Selon l’intéressé, son âge d’or n’aura pas duré une décennie, de 1967 (Bonnie and Clyde) à 1974 (Conversation secrète). Il refuse Vol au-dessus d’un nid de coucou, de Milos Forman, devient amer. Hackman divorce de Fay Maltese, une employée de banque avec qui il a trois enfants. Il déprime, picole. Au tournant des années 1980, il se planque au Nouveau-Mexique pour sculpter, peindre et pratiquer la voltige aérienne. Quand il sort de sa retraite anticipée, il tourne trois films par an et enchaîne les rôles de salauds : avocat corrompu dans La Firme, de Sydney Pollack, pistolero dans Mort ou vif, de Sam Raimi, commandant de sous-marin tyrannique dans USS Alabama, de Tony Scott… Il met pour la première fois les pieds à Cannes en 2000, pour présenter Under Suspicion, une adaptation de Garde à vue, de Claude Miller, qu’il produit et interprète avec Morgan Freeman. Il reprend le rôle de Michel Serrault, après avoir tourné dans le remake de La Cage aux folles.

La nouvelle génération de cinéastes fait peu appel à lui, à l’exception de Wes Anderson en 2001. Dans La Famille Tenenbaum, il est Royal, un chef de famille égoïste et manipulateur.

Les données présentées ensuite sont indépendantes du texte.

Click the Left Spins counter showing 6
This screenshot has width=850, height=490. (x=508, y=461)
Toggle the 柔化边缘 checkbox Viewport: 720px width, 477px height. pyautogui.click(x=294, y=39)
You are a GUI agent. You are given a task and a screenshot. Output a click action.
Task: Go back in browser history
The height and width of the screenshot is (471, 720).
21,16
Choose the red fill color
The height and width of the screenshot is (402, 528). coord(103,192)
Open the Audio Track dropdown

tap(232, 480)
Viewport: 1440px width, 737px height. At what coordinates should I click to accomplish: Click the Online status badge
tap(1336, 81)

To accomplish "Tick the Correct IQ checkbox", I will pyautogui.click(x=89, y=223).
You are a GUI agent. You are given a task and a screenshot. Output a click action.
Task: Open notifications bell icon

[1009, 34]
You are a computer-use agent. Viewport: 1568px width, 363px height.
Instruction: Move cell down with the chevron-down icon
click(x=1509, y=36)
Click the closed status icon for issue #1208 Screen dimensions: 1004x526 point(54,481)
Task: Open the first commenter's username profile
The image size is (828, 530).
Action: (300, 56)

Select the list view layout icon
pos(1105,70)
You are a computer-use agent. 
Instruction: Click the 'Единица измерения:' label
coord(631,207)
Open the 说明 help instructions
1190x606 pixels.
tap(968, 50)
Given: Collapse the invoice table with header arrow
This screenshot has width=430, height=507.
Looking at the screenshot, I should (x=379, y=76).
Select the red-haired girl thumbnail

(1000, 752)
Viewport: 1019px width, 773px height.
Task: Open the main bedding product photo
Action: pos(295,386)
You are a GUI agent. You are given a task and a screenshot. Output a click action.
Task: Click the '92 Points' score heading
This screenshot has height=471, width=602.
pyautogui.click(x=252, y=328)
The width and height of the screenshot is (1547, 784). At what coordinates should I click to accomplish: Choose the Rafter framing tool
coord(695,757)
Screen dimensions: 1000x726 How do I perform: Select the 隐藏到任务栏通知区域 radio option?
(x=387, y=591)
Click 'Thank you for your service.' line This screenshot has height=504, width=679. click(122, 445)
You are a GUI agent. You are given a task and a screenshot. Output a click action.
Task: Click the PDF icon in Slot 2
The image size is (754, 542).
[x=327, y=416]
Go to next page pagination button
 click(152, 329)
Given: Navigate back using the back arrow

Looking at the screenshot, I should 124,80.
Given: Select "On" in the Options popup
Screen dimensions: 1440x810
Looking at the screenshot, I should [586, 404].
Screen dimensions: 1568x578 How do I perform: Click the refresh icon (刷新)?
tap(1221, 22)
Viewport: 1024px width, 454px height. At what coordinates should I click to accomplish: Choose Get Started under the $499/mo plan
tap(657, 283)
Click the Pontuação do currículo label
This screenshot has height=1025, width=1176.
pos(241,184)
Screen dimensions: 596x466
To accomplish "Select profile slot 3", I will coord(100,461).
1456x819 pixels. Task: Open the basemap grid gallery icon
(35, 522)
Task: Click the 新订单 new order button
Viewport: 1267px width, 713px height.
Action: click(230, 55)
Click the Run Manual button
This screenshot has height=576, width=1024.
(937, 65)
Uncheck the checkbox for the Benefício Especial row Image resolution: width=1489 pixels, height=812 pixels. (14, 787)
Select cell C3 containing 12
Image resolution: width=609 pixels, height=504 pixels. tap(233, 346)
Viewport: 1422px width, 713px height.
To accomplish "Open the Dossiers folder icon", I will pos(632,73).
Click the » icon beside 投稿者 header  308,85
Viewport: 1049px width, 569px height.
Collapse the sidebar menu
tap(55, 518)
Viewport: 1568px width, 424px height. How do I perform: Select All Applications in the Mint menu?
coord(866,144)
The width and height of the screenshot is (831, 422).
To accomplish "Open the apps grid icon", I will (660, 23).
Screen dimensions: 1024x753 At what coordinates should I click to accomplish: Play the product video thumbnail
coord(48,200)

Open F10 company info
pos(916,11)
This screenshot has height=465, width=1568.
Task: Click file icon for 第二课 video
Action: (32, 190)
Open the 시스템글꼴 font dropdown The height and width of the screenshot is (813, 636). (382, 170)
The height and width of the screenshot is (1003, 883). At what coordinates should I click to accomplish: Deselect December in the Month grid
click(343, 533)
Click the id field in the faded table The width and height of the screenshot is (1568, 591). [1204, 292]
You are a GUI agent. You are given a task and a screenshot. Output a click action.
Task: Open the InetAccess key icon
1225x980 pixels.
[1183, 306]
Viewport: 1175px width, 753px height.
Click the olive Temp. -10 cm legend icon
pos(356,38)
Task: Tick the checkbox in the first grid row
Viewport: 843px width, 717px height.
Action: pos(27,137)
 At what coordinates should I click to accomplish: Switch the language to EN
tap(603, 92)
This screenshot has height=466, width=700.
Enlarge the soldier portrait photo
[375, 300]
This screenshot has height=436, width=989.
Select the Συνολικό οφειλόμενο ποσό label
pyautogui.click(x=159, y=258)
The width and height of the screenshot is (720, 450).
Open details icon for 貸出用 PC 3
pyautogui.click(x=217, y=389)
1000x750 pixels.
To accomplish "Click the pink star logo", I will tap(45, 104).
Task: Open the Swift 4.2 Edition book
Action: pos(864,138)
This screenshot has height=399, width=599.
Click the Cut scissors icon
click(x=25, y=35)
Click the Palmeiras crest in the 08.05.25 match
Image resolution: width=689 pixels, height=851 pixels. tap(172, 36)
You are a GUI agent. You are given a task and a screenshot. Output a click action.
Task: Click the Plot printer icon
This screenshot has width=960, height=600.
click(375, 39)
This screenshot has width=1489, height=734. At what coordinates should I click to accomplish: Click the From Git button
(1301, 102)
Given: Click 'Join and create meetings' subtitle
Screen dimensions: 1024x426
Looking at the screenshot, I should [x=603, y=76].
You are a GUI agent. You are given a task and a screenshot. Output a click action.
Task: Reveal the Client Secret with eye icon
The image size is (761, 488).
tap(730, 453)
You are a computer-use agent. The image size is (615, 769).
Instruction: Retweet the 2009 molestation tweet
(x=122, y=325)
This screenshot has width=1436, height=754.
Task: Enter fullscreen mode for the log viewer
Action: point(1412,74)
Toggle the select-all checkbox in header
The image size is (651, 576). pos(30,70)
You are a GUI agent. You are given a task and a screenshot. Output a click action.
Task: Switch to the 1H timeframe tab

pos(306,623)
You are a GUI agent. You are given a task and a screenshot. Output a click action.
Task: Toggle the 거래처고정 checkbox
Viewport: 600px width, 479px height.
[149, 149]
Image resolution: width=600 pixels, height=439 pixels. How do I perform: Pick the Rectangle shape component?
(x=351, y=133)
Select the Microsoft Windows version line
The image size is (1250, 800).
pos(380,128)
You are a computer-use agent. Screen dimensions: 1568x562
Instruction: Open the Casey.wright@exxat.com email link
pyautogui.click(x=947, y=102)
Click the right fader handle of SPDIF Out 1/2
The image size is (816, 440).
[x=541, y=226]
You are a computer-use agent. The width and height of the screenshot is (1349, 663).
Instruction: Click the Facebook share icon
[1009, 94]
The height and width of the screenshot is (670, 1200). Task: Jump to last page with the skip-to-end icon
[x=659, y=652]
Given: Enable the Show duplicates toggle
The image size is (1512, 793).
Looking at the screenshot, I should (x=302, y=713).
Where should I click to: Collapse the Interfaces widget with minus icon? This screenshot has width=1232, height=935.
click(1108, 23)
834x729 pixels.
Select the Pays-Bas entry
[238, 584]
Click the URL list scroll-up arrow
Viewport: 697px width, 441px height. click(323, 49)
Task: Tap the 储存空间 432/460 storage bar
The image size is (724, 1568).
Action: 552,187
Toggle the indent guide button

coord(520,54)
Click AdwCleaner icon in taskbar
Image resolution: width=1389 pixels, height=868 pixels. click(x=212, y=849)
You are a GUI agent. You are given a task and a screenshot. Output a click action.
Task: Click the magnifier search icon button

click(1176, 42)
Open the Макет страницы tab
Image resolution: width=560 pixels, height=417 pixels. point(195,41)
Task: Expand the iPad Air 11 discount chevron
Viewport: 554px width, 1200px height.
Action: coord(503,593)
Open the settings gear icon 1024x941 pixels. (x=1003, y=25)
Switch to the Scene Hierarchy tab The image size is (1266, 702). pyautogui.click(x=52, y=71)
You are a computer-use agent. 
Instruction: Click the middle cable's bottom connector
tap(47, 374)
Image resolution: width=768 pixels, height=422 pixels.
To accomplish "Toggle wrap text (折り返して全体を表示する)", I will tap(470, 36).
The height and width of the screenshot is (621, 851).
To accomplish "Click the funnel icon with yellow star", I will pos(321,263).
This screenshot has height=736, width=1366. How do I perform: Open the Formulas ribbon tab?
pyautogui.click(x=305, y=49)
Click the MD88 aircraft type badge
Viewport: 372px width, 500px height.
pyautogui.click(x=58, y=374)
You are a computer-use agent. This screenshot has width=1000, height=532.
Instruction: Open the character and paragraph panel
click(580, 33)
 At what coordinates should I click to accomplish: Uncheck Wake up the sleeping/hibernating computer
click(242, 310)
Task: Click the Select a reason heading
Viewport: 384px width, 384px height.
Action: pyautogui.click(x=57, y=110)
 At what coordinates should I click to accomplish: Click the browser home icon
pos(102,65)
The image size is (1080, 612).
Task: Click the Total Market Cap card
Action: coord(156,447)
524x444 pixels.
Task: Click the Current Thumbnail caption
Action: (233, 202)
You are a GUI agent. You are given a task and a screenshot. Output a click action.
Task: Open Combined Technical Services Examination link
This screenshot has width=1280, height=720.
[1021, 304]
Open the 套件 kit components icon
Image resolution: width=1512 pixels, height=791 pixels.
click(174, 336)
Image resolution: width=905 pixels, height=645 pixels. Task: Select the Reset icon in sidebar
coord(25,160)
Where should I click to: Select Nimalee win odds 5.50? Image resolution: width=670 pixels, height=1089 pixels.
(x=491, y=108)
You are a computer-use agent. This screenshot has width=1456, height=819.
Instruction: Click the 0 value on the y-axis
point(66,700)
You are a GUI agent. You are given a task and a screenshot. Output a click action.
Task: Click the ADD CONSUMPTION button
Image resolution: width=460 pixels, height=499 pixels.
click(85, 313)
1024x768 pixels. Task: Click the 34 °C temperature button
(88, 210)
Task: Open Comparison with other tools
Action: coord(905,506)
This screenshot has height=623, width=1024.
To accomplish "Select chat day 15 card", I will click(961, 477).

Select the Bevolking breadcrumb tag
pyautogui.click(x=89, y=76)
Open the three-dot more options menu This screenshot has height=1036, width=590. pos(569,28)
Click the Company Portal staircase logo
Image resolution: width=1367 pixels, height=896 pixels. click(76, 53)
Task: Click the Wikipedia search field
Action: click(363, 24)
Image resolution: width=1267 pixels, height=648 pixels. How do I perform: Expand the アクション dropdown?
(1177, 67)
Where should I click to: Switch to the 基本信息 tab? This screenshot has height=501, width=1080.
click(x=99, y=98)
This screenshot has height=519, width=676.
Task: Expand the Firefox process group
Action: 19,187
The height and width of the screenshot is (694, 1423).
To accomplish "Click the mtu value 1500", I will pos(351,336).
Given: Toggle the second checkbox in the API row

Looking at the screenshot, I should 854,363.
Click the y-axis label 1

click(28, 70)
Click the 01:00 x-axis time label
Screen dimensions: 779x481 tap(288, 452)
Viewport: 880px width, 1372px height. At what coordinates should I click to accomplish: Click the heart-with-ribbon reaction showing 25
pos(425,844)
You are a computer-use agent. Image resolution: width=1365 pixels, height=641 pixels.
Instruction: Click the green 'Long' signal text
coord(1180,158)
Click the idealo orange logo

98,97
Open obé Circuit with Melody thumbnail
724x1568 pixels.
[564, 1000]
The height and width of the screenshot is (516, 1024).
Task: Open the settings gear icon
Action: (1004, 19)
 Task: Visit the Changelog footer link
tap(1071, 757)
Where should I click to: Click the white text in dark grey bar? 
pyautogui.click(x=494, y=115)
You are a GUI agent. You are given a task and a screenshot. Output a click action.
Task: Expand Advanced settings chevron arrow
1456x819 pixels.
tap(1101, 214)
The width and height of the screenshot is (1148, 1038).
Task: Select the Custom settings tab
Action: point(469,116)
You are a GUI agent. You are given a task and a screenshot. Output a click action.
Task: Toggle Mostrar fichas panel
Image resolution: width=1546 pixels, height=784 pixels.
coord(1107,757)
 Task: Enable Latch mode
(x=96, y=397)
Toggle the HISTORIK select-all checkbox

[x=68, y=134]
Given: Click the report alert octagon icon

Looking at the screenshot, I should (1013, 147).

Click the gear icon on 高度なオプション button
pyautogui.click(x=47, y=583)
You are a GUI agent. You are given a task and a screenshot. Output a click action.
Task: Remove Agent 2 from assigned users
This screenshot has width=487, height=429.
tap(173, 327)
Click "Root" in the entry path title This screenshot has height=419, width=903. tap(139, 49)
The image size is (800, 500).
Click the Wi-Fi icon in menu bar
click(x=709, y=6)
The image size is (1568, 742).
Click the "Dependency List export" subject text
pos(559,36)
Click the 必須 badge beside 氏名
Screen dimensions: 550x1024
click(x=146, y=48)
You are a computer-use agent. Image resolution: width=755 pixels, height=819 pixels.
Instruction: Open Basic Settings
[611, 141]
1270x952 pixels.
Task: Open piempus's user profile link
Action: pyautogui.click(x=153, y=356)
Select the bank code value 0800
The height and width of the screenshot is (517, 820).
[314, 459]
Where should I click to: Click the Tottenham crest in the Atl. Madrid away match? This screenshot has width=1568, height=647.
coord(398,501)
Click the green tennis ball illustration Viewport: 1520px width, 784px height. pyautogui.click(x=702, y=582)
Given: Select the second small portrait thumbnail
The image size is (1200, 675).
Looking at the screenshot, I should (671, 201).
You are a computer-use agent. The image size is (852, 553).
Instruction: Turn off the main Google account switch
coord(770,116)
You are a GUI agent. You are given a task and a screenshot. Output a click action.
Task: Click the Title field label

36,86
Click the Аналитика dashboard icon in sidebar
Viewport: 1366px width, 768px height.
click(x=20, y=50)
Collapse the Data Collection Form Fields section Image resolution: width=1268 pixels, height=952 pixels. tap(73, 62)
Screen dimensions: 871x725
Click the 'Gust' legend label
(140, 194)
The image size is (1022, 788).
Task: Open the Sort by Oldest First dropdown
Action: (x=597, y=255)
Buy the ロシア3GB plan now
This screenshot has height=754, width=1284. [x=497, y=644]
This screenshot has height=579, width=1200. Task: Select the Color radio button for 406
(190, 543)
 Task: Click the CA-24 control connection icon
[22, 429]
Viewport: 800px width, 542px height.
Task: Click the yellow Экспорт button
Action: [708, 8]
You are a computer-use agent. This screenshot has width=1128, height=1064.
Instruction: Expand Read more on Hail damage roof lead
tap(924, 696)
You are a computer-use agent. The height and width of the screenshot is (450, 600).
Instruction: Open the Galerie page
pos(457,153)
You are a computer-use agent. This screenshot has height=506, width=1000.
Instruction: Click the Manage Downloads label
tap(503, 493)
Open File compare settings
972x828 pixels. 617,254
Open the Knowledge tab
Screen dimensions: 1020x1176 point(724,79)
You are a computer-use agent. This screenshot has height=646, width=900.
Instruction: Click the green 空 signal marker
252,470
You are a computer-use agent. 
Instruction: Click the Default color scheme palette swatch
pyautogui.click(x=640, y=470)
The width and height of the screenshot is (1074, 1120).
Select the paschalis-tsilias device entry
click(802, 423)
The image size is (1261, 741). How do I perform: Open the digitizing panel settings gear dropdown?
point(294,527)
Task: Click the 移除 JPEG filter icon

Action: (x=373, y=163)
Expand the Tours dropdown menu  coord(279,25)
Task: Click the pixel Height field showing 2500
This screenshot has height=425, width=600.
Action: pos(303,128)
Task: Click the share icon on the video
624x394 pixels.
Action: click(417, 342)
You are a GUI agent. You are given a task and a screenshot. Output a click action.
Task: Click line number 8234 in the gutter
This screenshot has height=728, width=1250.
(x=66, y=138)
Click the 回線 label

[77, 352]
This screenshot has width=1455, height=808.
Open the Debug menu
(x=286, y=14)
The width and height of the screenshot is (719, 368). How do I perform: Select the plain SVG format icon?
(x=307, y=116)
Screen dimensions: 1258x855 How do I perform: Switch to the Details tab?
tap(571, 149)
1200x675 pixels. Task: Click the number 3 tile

Flic, tueur, soldat, bagnard révolté, astronaute dépressif, entraîneur de ski (dans un nanar avec Jean-Claude Killy), prêtre héroïque (L’Aventure du Poséidon), super-vilain de Superman, Hackman aura presque tout joué, par passion, pour la gloire ou pour l’argent. « Je ne regrette aucun des films que j’ai tournés, confie-t-il. Même ceux qui n’ont pas bien marché. J’en ai fait un certain nombre parce que l’acteur initialement choisi s’était désisté. Vu la qualité de la concurrence à Hollywood, je m’estime encore heureux d’avoir été choisi en seconde position. » Au fond, Hackman n’était pas si ingrat avec ce métier, auquel il a beaucoup donné et qui lui a beaucoup rendu.